Via memperhatikan wajah Sean yang terlelap. Rasa cinta yang membuncah pada pria di hadapannya sudah tak lagi terbendung. Ingin rasanya dia mengucapkan tiga kata sakral yang pastinya akan langsung mengakhiri hubungan mereka bila itu terucap. Berkali-kali dia menahan lidah dan menelan kata-kata cinta hanya untuk mempertahankan hubungan tanpa masa depan mereka.
Gadis dua puluh empat tahun itu mengelus lembut pipi Sean lembut. Hatinya bergetar kala kulit mereka saling bersentuh. Tangan mulusnya terhenti tatkala pria di hadapannya menggeliat karena sentuhan lembut jari-jemari yang dia beri, bahkan terdengar gumaman halus sisa-sisa kepuasan malam tadi.
Tak lepas mata Via memeta wajah Sean yang rupawan. Amat sempurna dengan rahang keras membentuk persegi dengan lesung membelah dagu. Dia dapat mengingat jelas dua lesung pipinya yang menambah sempurna ketampanan pria itu.
Masih jelas dalam ingatan Via ketika pertama kali dia memasuki ruang interview, tidak sekali pun Sean mengangkat kepala ketika dua bawahannya menanyakan kualifikasinya ketika melamar kerja kala itu. Bahkan dia sempat tersipu begitu beradu mata dengan HRD yang mewawancara ketika tertangkap basah mencuri pandang wajah rupawan Sean yang sempurna. Bahkan Via sempat bertanya seperti apa warna mata seorang Sean Reviano saat itu.

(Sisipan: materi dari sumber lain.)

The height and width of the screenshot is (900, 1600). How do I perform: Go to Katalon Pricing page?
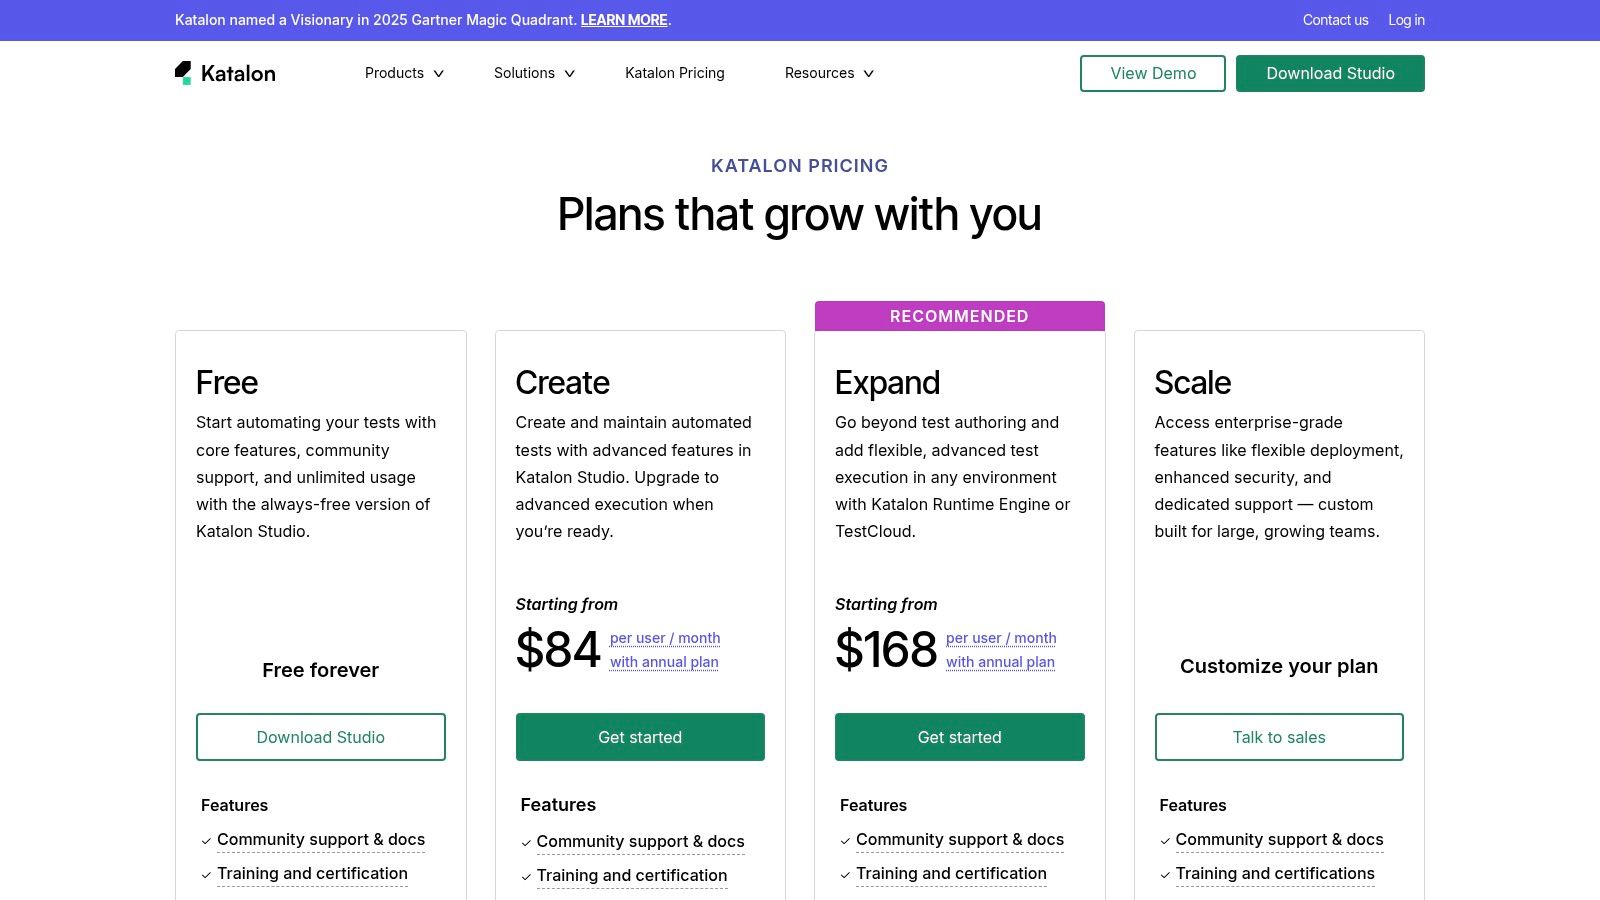click(x=675, y=73)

Biru, sebiru dalamnya samudra.
Kini mata itu terbuka, menatap sayu ke arahnya.
“Sudah puas memandangku?”
Tubuh Via bergetar mendengar suaranya yang maskulin. Tidak sekali pun Via bermimpi dapat mendengar suara serak bangun tidur Sean Reviano. Sekarang, dia puas mendengar suara itu setiap pagi.
“Aku tidak akan pernah puas,” jawab Via tanpa malu.

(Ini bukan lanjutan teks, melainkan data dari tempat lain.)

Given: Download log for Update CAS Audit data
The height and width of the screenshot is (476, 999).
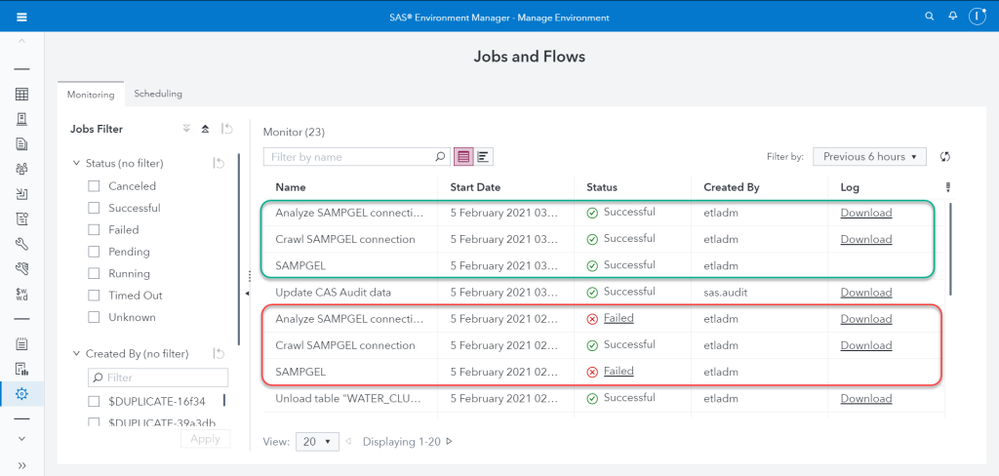Looking at the screenshot, I should (866, 293).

Sean terkekeh pelan dan mendaratkan kecupan pelan di bibirnya.
“Jam berapa ini?” tanya Sean sembari menguap meregangkan tubuh.
Via melirik jam yang terletak di atas nakas tepat di samping posisi Sean tidur.
“Subuh, Jam lima,” jawab Via merasa enggan, karena sebentar lagi matahari akan terbit dan mereka berpisah melewati hari di kantor tanpa menunjukkan kemesraan sedikit saja.
Terkadang Via ingin mengutarakan isi hati, mengatakan dia keberatan dengan aturan hubungan yang Sean tetapkan sejak awal hubungan dimulai. Masih dia ingat saat itu Sean mengatakan; “No Commitment. No Pregnancy. No Wedding. Jika kau masih ingin memiliki affair denganku, hubungi nomor ini.”
Awalnya dia mengira hatinya pasti kuat, ternyata dia salah kira sekilo kapas tidaklah lebih ringan dari sekilo baja. Semakin hari dilewati bersama, beratnya semakin terasa.
“Masih ada dua jam lagi, jauh lebih cukup,” ucap Sean sembari menarik Via dalam pelukan dan memulai kecupan-kecupan panas hingga mereka terbuai hasrat yang tertunda.